Abstract

AbstractAn accurate understanding of the thermal contact conductance (TCC) is imperative for the enhancement of the performance and service life of metallic cylindrical joints. However, the evaluation of the TCC between conforming cylindrical solids is quite intricate, as it depends on the temperature, pressure, roughness, relative sliding speed, and thermophysical properties of solids. Instead of generating contacting surfaces stochastically, in this communication, an experimental setup in the lab‐scale consisting of a stationary cylinder and a sliding hot disk has been fabricated in which temporal evolutions of the temperature on both solids are recorded by thermocouples. Effects of the disk temperature and relative sliding speed on the steady‐state TCC have been investigated. There is a cylindrical interface between two conforming smooth solids of similar/dissimilar materials. As there is the differential expansion of cylindrical solids due to the temperature gradient, the diameter of sliding disks has been truncated to fix the radial gap (contact pressure).
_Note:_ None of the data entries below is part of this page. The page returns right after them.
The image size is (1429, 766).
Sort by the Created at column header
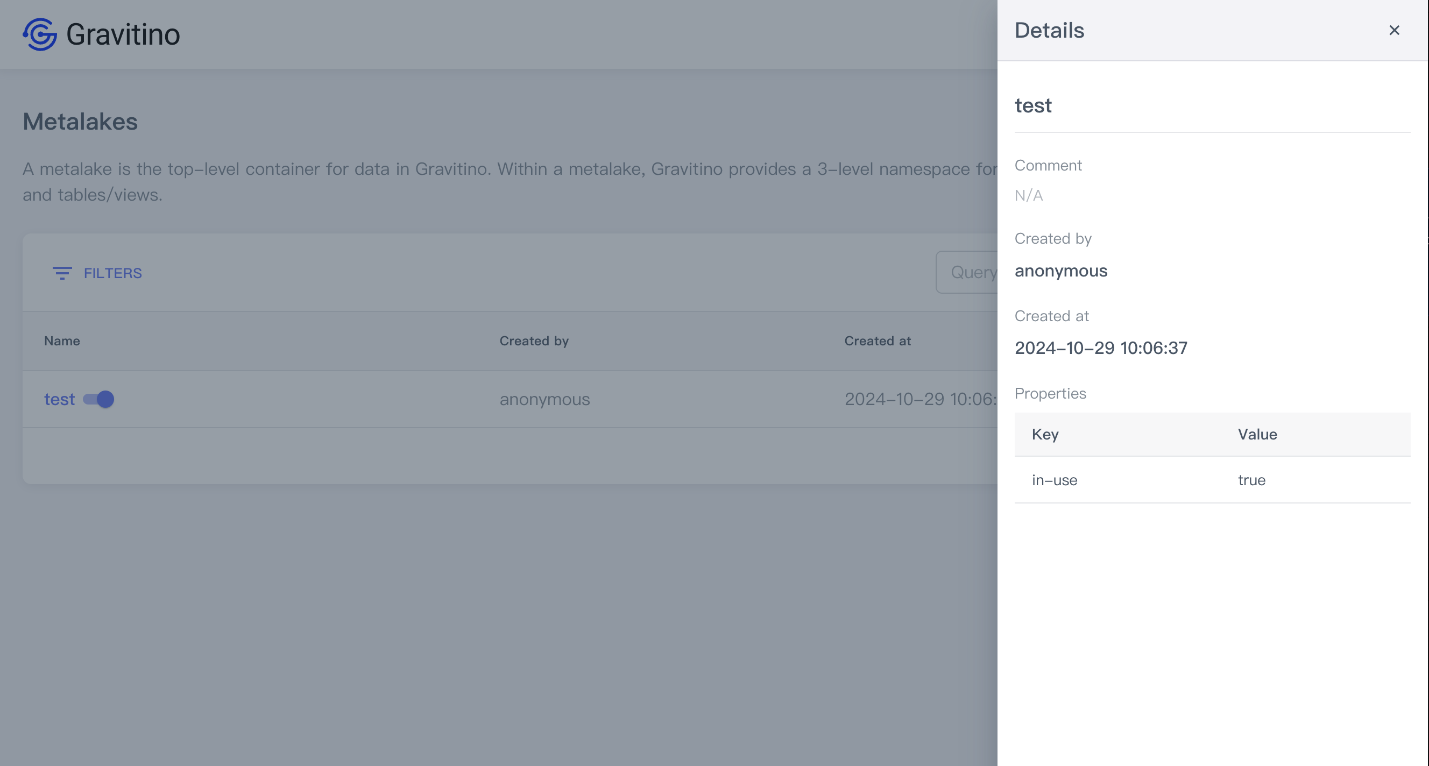[877, 341]
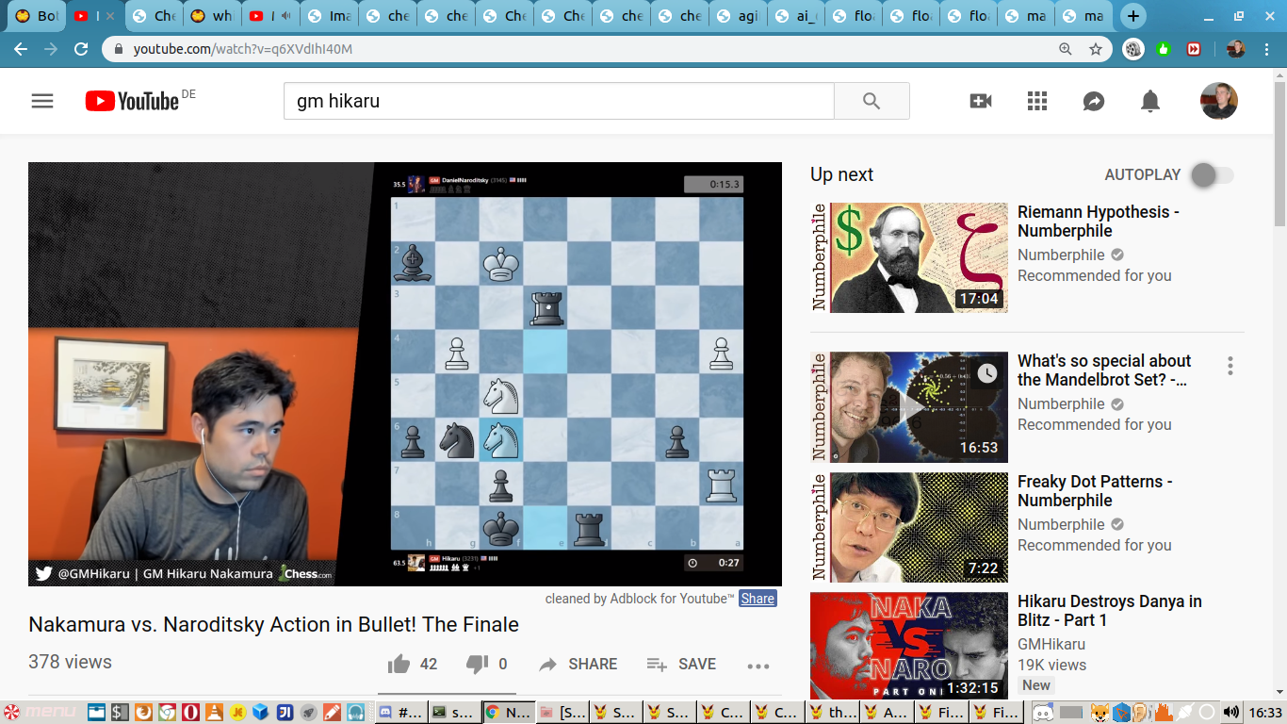This screenshot has width=1287, height=724.
Task: Open the YouTube apps grid
Action: 1037,101
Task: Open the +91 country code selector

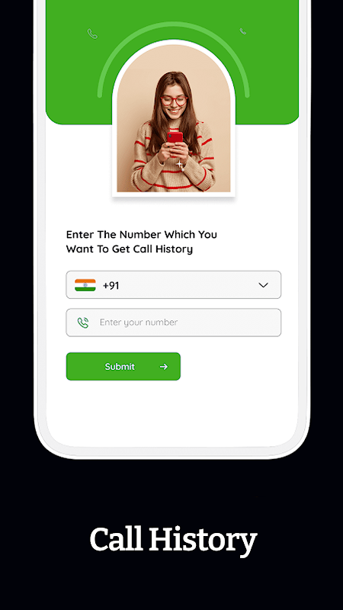Action: (x=174, y=284)
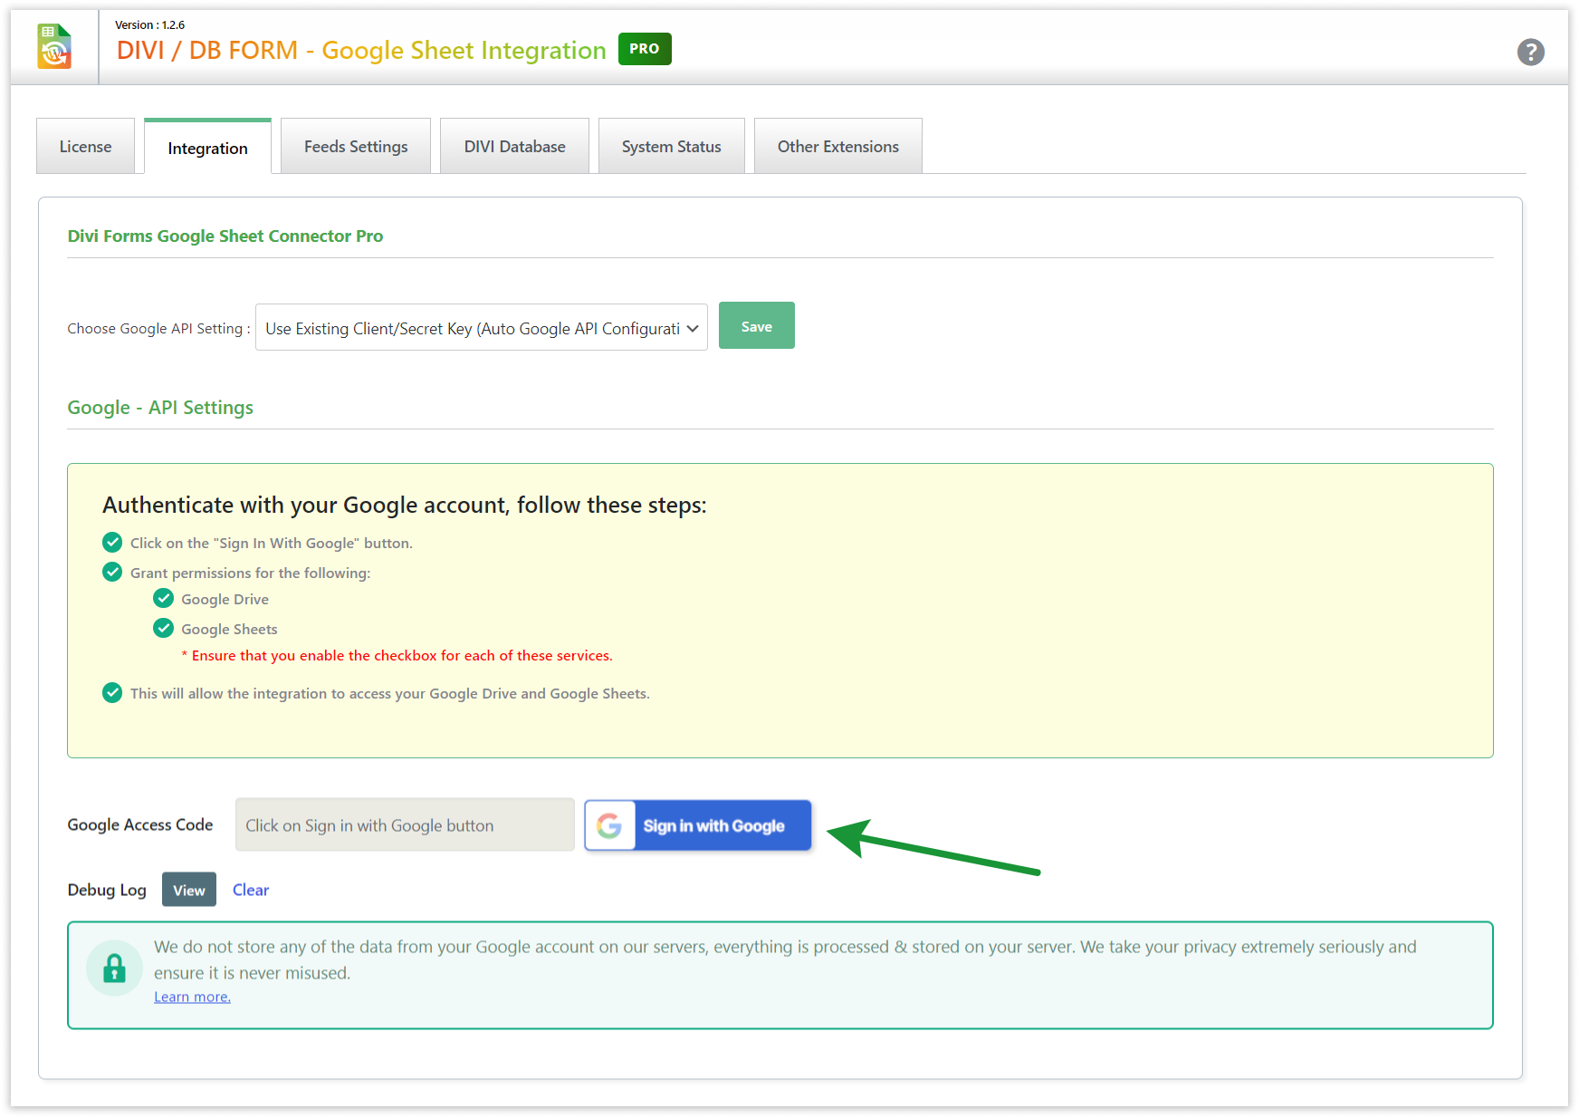Click the plugin logo icon in header

(x=54, y=47)
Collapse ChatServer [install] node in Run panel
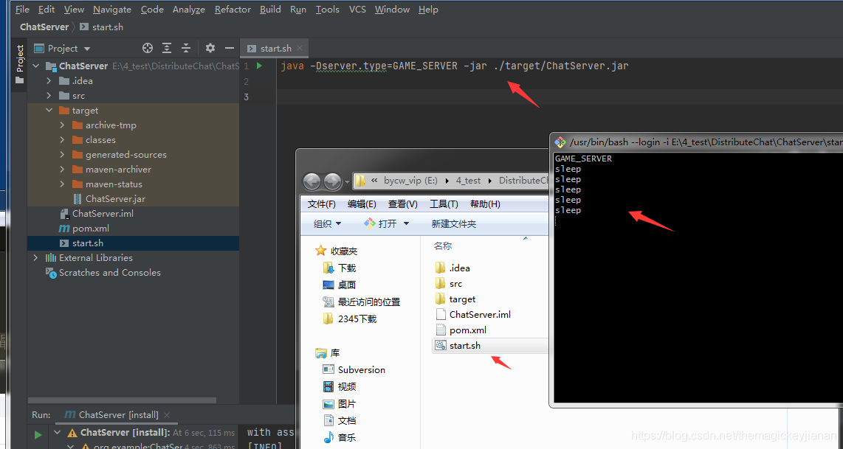843x449 pixels. click(x=57, y=432)
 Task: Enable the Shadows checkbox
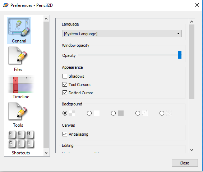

Inverse solution with the conjugate gradient method along with the adjoint problem has been applied to estimate the steady‐state TCC. One‐dimensional heat transfer analysis shows that frictional heating is negligible. The steady‐state TCC is almost constant longitudinally along the axis of the steel cylinder. Under identical initial and isothermally heated boundary conditions, the TCC between the aluminum disk and cylinder is higher than that between steel disk and cylinder. Also, the TCC has been increased with a rising slope when the working temperature is enhanced. However, the augmentation of the relative sliding speed engenders a decreasing slope in the TCC graph.